■ **TEXTO**:
Quem tenha lido a última entrevista do primeiro-ministro, pode ser levado a concluir que a UE está à beira de reelaborar os seus equilíbrios e a sua efetiva liderança (eixo Franco-alemão), substituindo-a por novos protagonistas, quem sabe se recrutados num qualquer país da periferia. Se isso dependesse dos ‘spin doctors’ que elaboraram o balaço do “sucesso” da presidência portuguesa, recentemente terminada, o problema estaria resolvido.
Só que não está. Como se verificou nos últimos dias e como seria de esperar, Merkel e Macron (ou seja a Alemanha e a França) lideraram, em nome da UE, uma importante reunião com o presidente chinês onde foram debatidos muitos dos aspetos que são importantes para as duas partes (direitos humanos, relações comerciais, alterações climáticas, geoestratégia, etc.).

■ **DADOS GUARDADOS**:

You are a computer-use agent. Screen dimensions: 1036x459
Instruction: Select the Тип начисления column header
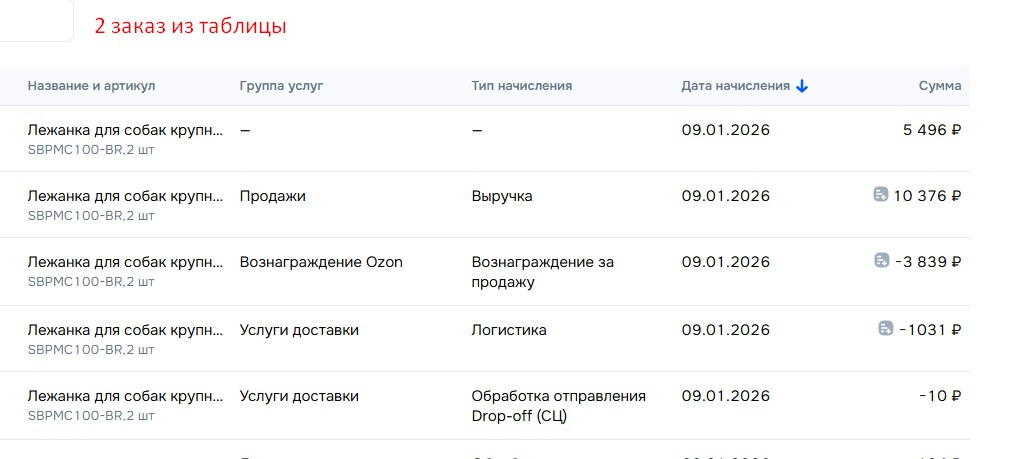(x=521, y=86)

■ **O QUE SE PEDE**:
a - Atualize o texto sobre a liderança da UE de "Só que não está." a "climáticas, geoestratégia, etc.).", pondo "cimeira" no lugar de "reunião".
b - Segundo o texto sobre a liderança da UE, quem liderou, em nome da UE, a reunião com o presidente chinês?
O material não tem qualquer relação com o texto.

■ **RESPOSTAS**:
a -
Só que não está. Como se verificou nos últimos dias e como seria de esperar, Merkel e Macron (ou seja a Alemanha e a França) lideraram, em nome da UE, uma importante cimeira com o presidente chinês onde foram debatidos muitos dos aspetos que são importantes para as duas partes (direitos humanos, relações comerciais, alterações climáticas, geoestratégia, etc.).

b - Merkel e Macron, ou seja, a Alemanha e a França.